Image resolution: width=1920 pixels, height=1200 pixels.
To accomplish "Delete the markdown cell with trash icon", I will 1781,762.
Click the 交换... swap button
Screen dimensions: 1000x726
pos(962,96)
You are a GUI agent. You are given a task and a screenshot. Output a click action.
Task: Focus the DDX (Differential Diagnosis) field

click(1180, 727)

══════

What to work on:
Write out every line of the material above word for word, with nothing changed.

Output below:
Image resolution: width=1920 pixels, height=1200 pixels.
To accomplish "Delete the markdown cell with trash icon", I will 1781,762.
Click the 交换... swap button
Screen dimensions: 1000x726
pos(962,96)
You are a GUI agent. You are given a task and a screenshot. Output a click action.
Task: Focus the DDX (Differential Diagnosis) field

click(1180, 727)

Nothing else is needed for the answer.